- WHAT NEEDS TO BE DONE: From the top of the records below down to the line containing "Task: Select the Farbfamilie row label", reproduce every line exactly.

===== DATA FOR THIS TASK =====

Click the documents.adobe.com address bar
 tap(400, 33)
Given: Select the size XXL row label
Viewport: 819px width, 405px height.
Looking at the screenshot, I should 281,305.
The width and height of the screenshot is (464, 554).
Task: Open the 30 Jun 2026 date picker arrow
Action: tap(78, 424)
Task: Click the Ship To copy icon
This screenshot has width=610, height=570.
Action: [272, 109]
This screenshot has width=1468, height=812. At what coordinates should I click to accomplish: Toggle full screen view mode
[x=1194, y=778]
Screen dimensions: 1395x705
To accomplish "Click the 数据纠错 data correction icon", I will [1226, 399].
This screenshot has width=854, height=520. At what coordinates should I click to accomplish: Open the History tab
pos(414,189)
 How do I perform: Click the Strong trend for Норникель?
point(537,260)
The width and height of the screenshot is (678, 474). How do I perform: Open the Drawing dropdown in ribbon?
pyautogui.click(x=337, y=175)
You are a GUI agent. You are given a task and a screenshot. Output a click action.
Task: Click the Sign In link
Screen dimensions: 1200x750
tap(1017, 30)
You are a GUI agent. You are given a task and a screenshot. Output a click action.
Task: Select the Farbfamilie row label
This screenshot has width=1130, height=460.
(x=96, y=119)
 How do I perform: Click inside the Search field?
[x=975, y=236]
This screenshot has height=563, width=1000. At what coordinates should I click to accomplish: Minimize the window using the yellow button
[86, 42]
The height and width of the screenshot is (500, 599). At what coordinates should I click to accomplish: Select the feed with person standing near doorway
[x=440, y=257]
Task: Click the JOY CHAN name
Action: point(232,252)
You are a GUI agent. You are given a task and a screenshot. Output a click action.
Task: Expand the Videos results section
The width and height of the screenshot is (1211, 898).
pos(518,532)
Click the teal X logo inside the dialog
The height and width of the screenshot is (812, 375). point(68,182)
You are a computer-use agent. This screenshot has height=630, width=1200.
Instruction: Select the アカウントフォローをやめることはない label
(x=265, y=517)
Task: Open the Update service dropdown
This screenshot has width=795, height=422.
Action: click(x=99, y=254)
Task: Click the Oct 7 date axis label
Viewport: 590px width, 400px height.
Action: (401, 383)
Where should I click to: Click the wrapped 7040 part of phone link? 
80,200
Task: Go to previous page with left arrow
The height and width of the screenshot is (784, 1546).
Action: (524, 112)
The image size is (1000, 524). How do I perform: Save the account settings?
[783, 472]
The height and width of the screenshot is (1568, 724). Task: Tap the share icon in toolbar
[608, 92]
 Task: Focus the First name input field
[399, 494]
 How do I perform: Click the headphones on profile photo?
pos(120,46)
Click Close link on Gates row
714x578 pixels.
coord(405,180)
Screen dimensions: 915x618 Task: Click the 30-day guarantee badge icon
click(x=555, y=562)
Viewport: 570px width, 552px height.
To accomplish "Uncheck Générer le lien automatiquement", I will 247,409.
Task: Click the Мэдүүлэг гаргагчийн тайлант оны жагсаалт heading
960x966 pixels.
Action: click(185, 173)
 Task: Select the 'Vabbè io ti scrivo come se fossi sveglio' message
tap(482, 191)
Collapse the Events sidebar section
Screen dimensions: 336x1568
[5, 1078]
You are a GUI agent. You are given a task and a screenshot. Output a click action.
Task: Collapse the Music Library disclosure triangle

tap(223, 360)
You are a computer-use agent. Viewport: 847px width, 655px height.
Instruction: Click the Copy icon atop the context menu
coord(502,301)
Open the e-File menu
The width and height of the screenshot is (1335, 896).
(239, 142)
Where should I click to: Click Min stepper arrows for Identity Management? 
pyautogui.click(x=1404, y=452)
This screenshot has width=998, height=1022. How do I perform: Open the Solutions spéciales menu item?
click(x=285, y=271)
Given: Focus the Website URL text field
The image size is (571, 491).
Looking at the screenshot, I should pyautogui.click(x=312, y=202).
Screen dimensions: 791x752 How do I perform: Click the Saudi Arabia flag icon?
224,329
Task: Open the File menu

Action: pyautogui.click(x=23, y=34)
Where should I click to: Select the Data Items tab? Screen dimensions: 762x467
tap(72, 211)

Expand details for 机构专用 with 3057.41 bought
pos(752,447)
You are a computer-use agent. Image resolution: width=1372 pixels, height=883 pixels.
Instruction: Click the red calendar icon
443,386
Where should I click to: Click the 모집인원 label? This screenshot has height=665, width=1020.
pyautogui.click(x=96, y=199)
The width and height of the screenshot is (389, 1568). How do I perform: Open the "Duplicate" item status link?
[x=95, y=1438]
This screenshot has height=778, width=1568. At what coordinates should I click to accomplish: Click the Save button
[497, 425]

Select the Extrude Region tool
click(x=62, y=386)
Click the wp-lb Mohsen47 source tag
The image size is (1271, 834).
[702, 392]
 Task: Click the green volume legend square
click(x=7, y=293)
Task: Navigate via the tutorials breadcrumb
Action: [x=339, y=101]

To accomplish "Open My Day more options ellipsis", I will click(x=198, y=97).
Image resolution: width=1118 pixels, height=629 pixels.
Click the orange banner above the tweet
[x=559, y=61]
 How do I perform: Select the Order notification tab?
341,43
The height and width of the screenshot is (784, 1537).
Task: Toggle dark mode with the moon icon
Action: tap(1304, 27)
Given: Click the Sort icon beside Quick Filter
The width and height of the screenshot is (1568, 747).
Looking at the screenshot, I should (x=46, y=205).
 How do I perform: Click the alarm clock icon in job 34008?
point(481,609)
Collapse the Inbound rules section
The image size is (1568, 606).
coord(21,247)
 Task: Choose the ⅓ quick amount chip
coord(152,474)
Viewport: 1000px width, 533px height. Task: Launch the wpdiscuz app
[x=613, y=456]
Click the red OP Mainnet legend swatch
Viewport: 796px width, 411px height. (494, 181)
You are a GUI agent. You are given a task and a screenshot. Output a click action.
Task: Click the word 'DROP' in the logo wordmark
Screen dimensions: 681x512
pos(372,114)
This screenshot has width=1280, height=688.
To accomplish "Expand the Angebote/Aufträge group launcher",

=====

- EXERCISE ANSWER:
Click the documents.adobe.com address bar
 tap(400, 33)
Given: Select the size XXL row label
Viewport: 819px width, 405px height.
Looking at the screenshot, I should 281,305.
The width and height of the screenshot is (464, 554).
Task: Open the 30 Jun 2026 date picker arrow
Action: tap(78, 424)
Task: Click the Ship To copy icon
This screenshot has width=610, height=570.
Action: [272, 109]
This screenshot has width=1468, height=812. At what coordinates should I click to accomplish: Toggle full screen view mode
[x=1194, y=778]
Screen dimensions: 1395x705
To accomplish "Click the 数据纠错 data correction icon", I will [1226, 399].
This screenshot has width=854, height=520. At what coordinates should I click to accomplish: Open the History tab
pos(414,189)
 How do I perform: Click the Strong trend for Норникель?
point(537,260)
The width and height of the screenshot is (678, 474). How do I perform: Open the Drawing dropdown in ribbon?
pyautogui.click(x=337, y=175)
You are a GUI agent. You are given a task and a screenshot. Output a click action.
Task: Click the Sign In link
Screen dimensions: 1200x750
tap(1017, 30)
You are a GUI agent. You are given a task and a screenshot. Output a click action.
Task: Select the Farbfamilie row label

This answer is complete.